What this task involves: Using the listing below, print the line containing "Toggle the metronome icon in toolbar", the line containing "Screen dimensions: 883x481", and each line between them, exactly and nothing else. Pictures stay out of the print.

Supplied data:
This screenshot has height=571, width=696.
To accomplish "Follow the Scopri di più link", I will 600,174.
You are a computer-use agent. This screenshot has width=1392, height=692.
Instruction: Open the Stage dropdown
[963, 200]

==

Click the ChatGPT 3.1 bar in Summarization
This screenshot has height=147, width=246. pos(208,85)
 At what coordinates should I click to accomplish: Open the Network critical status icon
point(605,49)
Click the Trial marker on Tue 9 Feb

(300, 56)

* * *

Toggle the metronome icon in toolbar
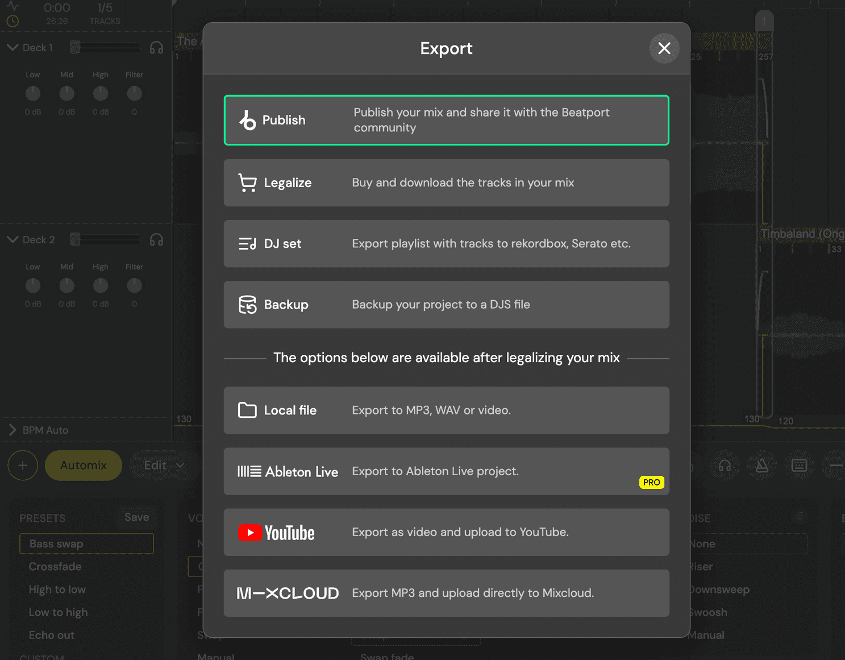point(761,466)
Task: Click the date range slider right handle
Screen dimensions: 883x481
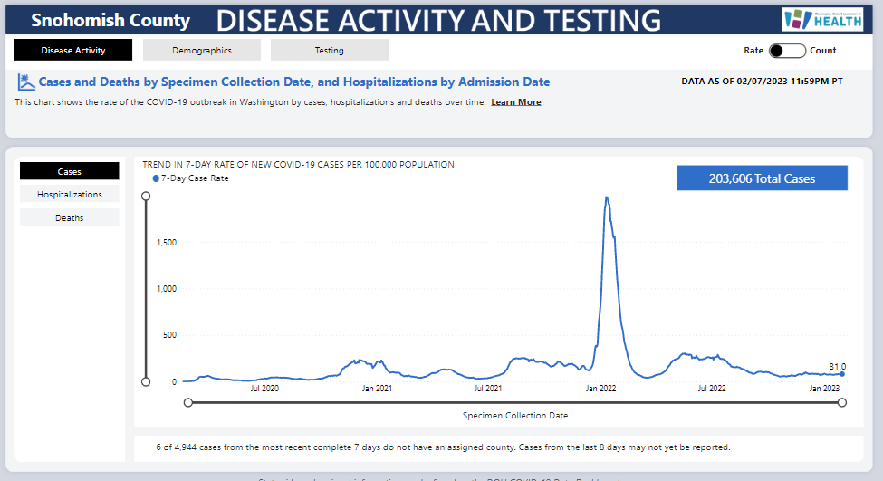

Expected output:
Toggle the metronome icon in toolbar
point(761,466)
Task: Click the date range slider right handle
Screen dimensions: 883x481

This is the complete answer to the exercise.